» **Brano proposto**:
⁂

Mute è un film diretto da Duncan Jones, con Alexander Skarsgård, Paul Rudd e Justin Theroux, dal 23 febbraio disponibile su Netflix.
Alexander Skarsgård interpreta Leo, un barista che lavora in un locale notturno di Berlino, nel 2052. Leo è muto, una disabilità causata da un incidente avvenuto trent’anni prima. Le corde vocali rimasero compromesse e la sua famiglia si rifiutò di farlo curare, seguendo le proprie convinzioni religiose, di natura amish. Ma Leo, oggi, vive in un mondo molto differente. Berlino è una città piena di culture che si intrecciano, futuristica, tra robot, grattacieli e sessualità esplicita, e nulla della sua tradizione amish sembra essere traslato nel presente. Leo lavora in un bar affiancato dalla sua ragazza, Naadirah (Seyneb Saleh), una donna con molti segreti. Un giorno Naadirah scompare nel nulla e Leo, determinato a ritrovare il suo amore perduto, comincerà la sua ricerca addentrandosi in una Berlino oscura, piena di prostituzione e criminalità, rivelando una realtà cupa che lo rigetta e che tenta di sottrarsi alla sua determinazione.

⁂

» **Dati di partenza**:
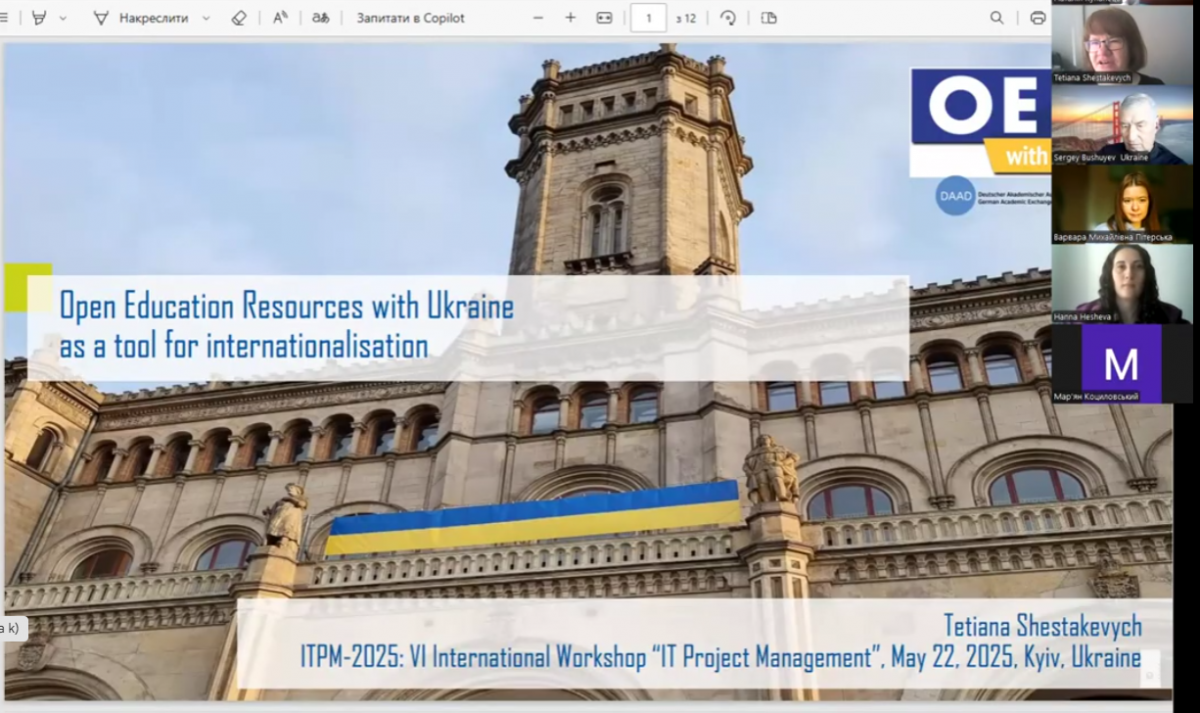
Task: Select the eraser tool
Action: coord(238,18)
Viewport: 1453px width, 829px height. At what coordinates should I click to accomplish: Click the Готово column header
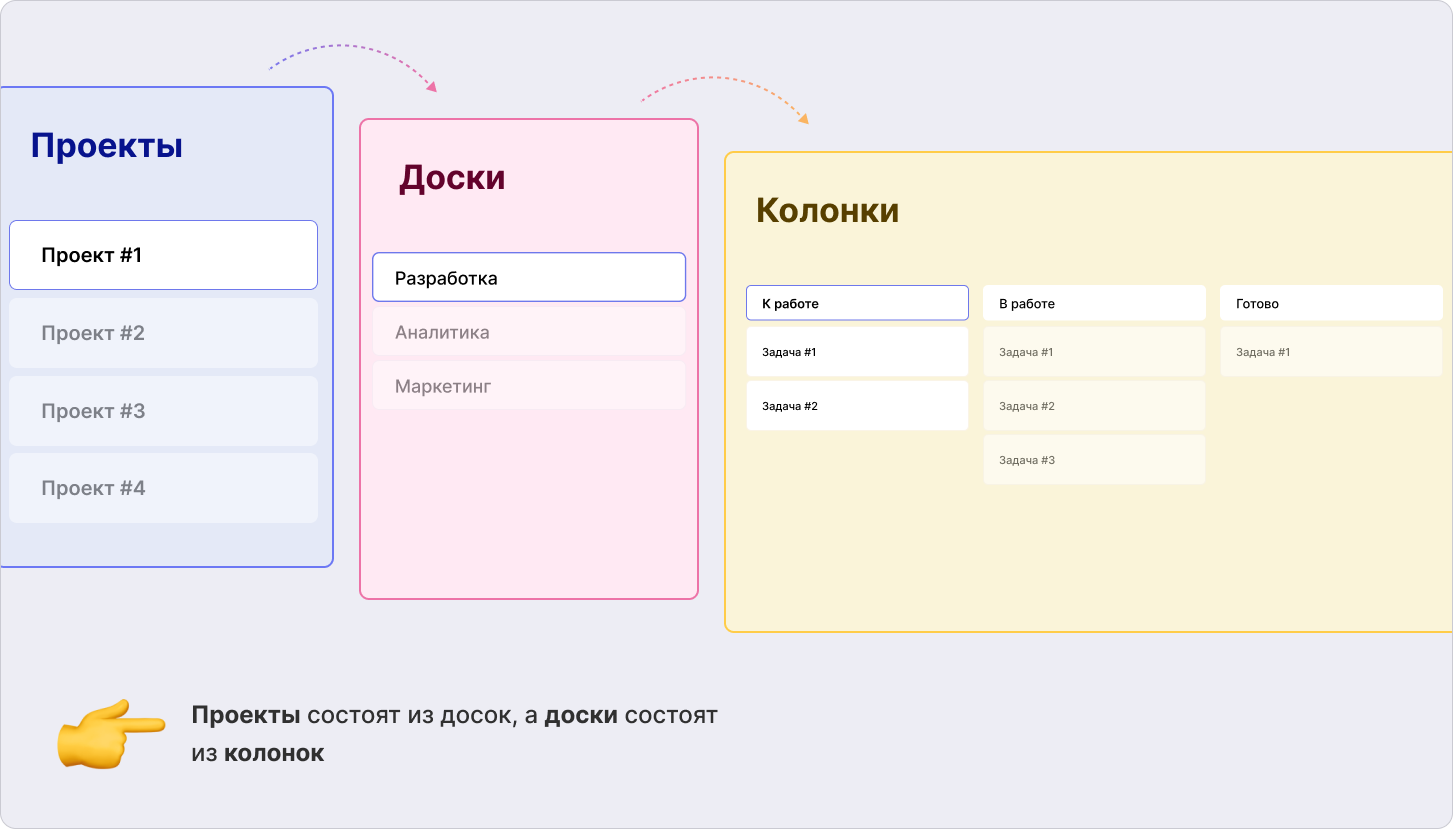[x=1331, y=303]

⁂

» **Consegne**:
(1) Le seguenti affermazioni concordano con il brano su Mute? Per ciascuna rispondi sì o no e riporta tra virgolette le parole del brano che lo stabiliscono. (a) Leo ha perso la voce a causa di un incidente. (b) La famiglia di Leo lo fece curare. (c) Leo lavora in un bar insieme a Naadirah.
(2) Prosegui il brano su Mute dopo la sua ultima frase.
Il materiale non ha alcun legame con il brano su Mute.

» **Risposte**:
(1)
(a) Sì: «Leo è muto, una disabilità causata da un incidente avvenuto trent’anni prima.»
(b) No: «la sua famiglia si rifiutò di farlo curare»
(c) Sì: «Leo lavora in un bar affiancato dalla sua ragazza, Naadirah (Seyneb Saleh)»

(2)
Mute è un film di fantascienza noir, determinato da una profonda estetica cyberpunk, con luci al neon, tecnologia dilagante, e un clima dispotico in cui i robot e le macchine fanno da padroni in un mondo sempre meno umano. Il regista Duncan Jones, figlio di David Bowie, non a caso, ha deciso di ambientare il film in una Berlino del futuro (dove Bowie, alla fine degli anni ’70, ha vissuto mentre registrava i suoi dischi più importanti), infatti il film è dedicato proprio alla sua memoria e quella della sua tata.
Mute si inserisce in un genere fantascientifico nel quale non riesce a dominare, non brilla per particolarità o inventiva, per quanto le scene siano avvolte da colori e luci molto diversificati. Berlino è sorretta da una fotografia che cattura il futurismo, ma che sorprende anche per l’estetica più retro. Leo, nonostante il suo passato, continua ad aderire ai rigidi standard religiosi della sua famiglia, ovvero nessuna tecnologia, nessun telefono, nessuna operazione chirurgica. Infatti il suo appartamento è un santuario di oggetti artigianali e tecnologia antiquata, piuttosto che di oggetti digitali.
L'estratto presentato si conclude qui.